Mahoning County Health Care Coalition to meet on Ebola
YOUNGSTOWN
The Youngstown District Board of Health has made Erin Bishop the health department’s commissioner.
Bishop had served as acting health commissioner since February 2011. Her annual salary — $71,659 — remains the same as she was receiving as acting commissioner, said the Rev. Lewis Macklin, health-board president.
He said at Monday’s meeting Bishop was promoted because she has been “doing the job” and she embraces the priorities of the board of working toward reducing infant-mortality rates and health-care disparities in the community, especially among the minority population.
Bishop, with Patricia Sweeney, is co-chairwoman of the Mahoning-Youngstown Birth Outcome Equity Team, which has identified and prioritized areas to improve the overall infant-mortality rate. Bishop also is a member of the Ohio Institute for Equity in Birth Outcomes Leadership Team representing all the Ohio Equity Institute Teams.

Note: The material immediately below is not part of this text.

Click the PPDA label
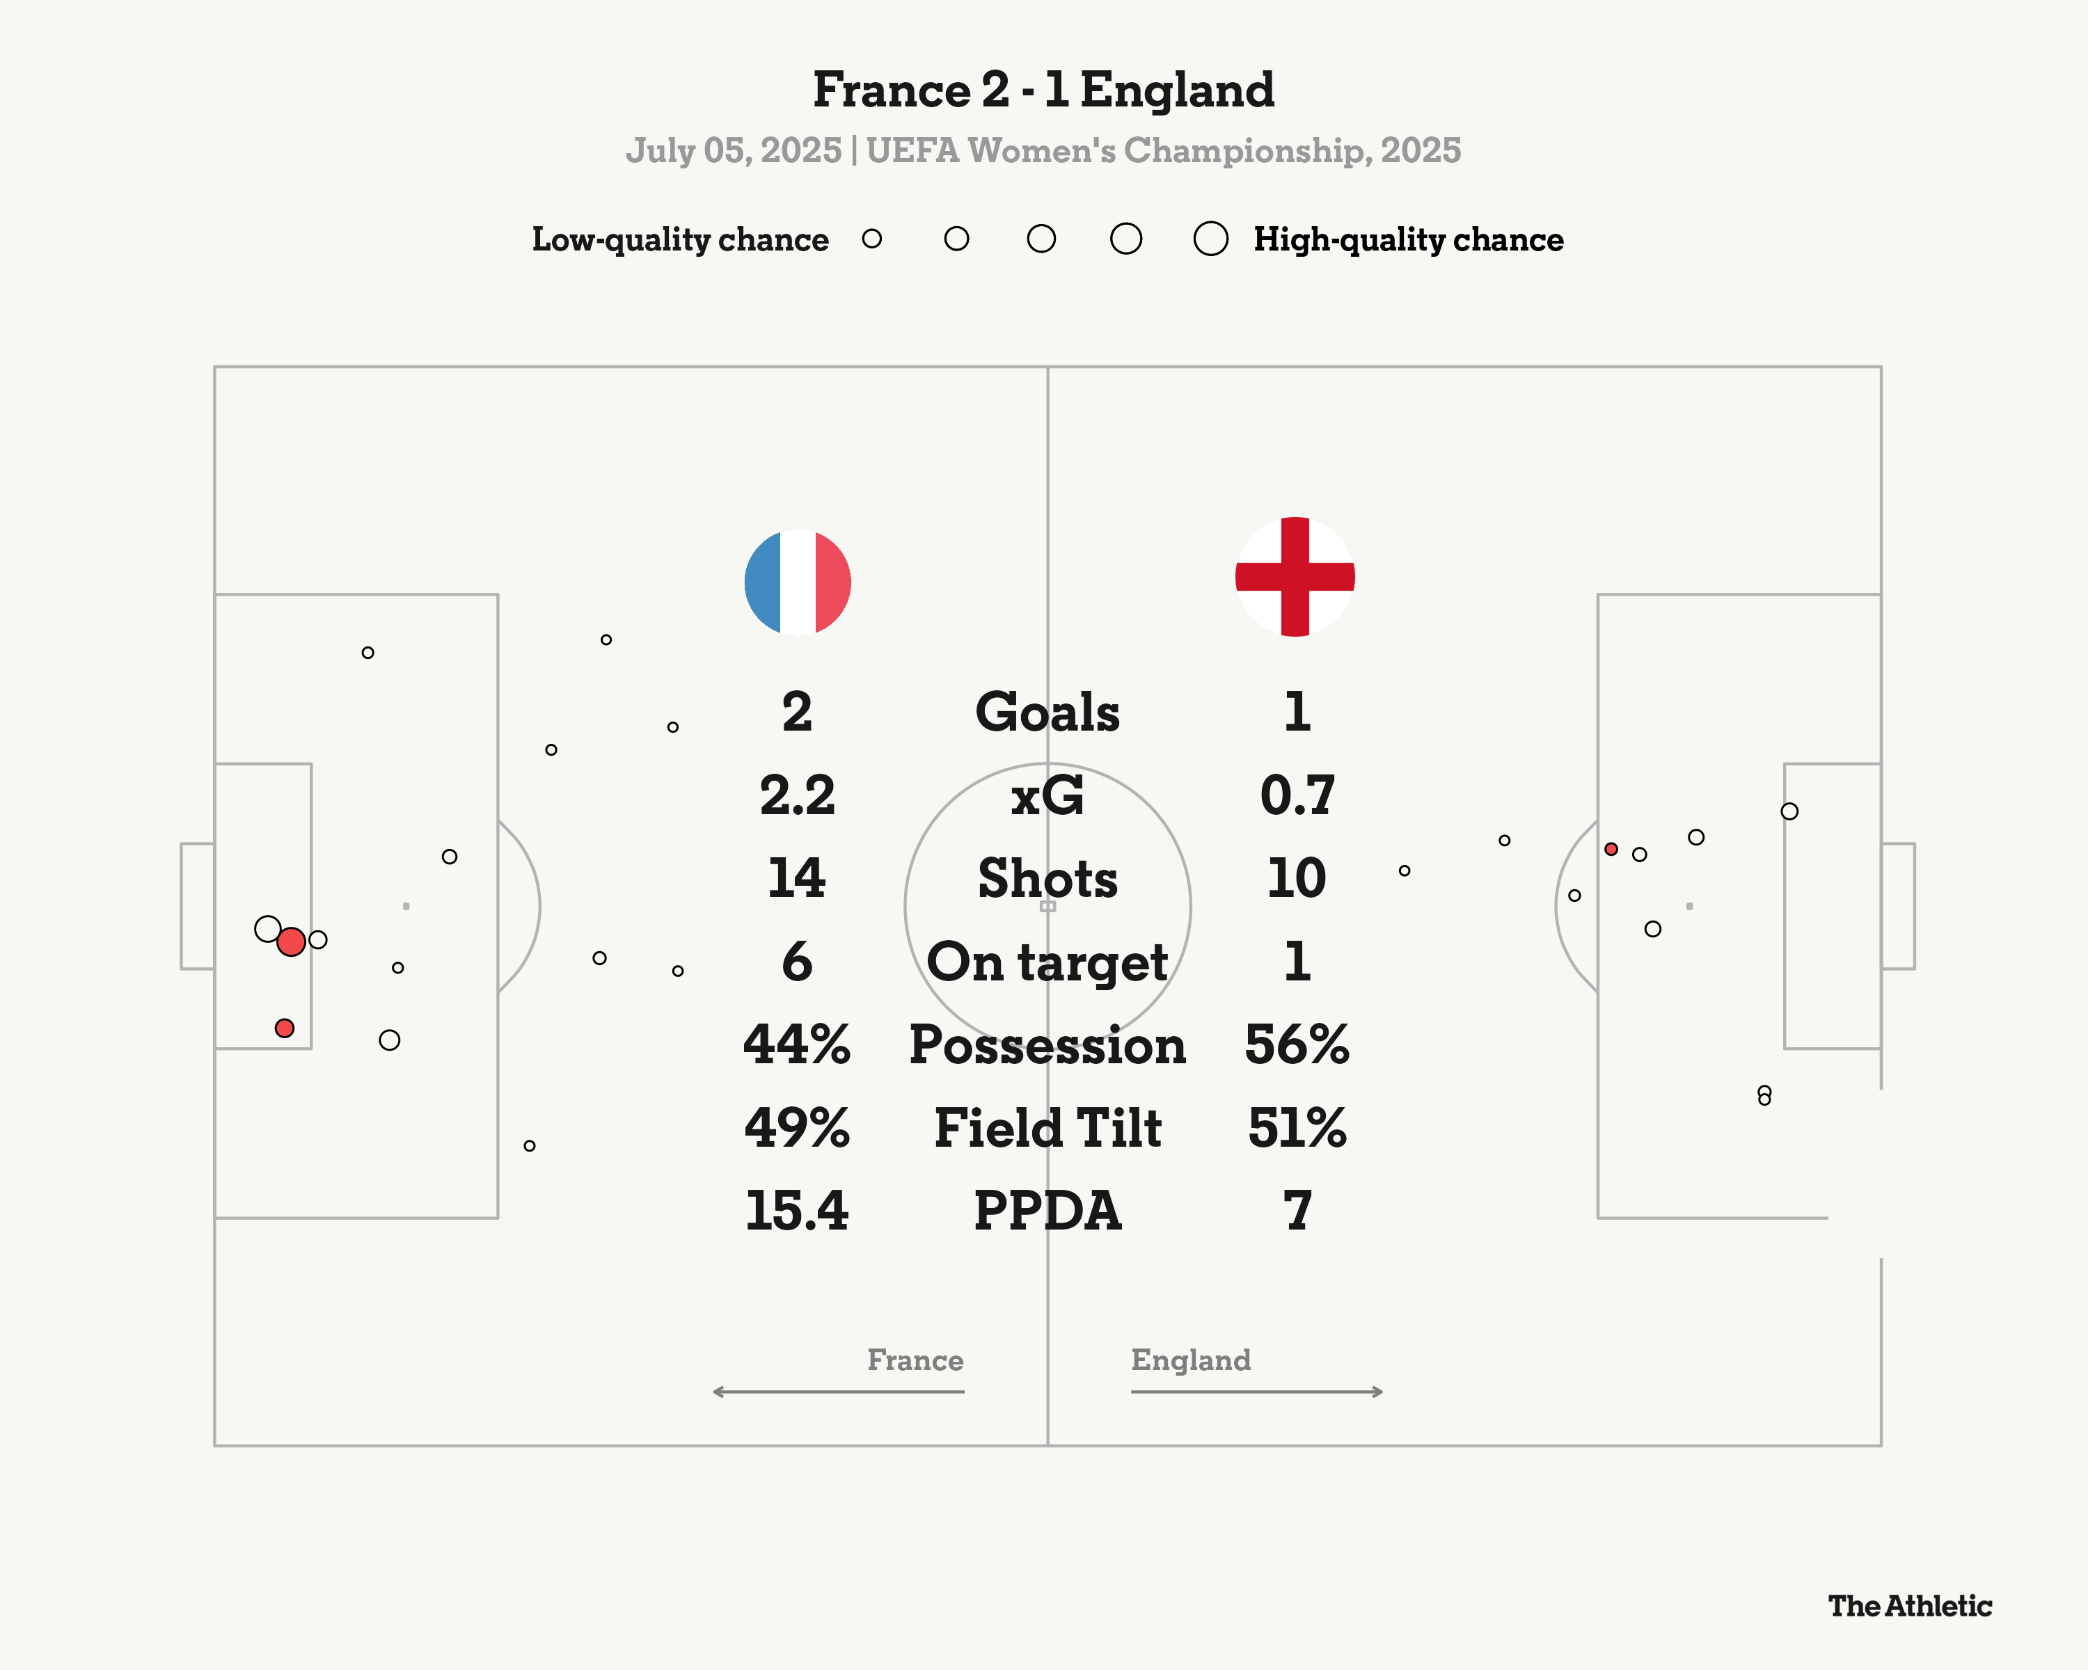Image resolution: width=2088 pixels, height=1670 pixels. coord(1047,1210)
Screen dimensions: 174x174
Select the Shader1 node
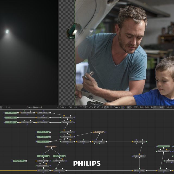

Bishop reported to the board the Mahoning County Health Care Coalition will meet in special session Thursday to ensure that the area’s health-care organizations are prepared to deal with the Ebola virus should it strike here.
The health coalition consists of the city and county public-health departments, emergency-management agency, emergency medical services and hospitals.
The meeting was convened by the Mahoning County District Board of Health because it receives federal dollars through the Centers for Disease Control and Prevention for emergency preparedness, said Sweeney, county health-board commissioner.
“We don’t think it likely Ebola will come to Ohio, but we need to be prepared,” Sweeney said.
She said the meeting will ensure that everybody is on the same page, that all protocols and communications are in place and that the health-care community is ready for Ebola.
“We routinely meet and drill and conduct table- top exercises to prepare for emergency situations,” Sweeney said.
“Ebola is a disease that is very difficult to get. It is not an airborne disease; to be infected requires contact with body fluids of an infected person,” she said.
According to the World Health Organization’s website, Ebola virus disease, formerly known as Ebola hemorrhagic fever, is transmitted to people from wild animals and spreads in the human population through human-to-human transmission. The average EVD case fatality rate is around 50 percent, but case fatality rates have varied from 25 percent to 90 percent in past outbreaks.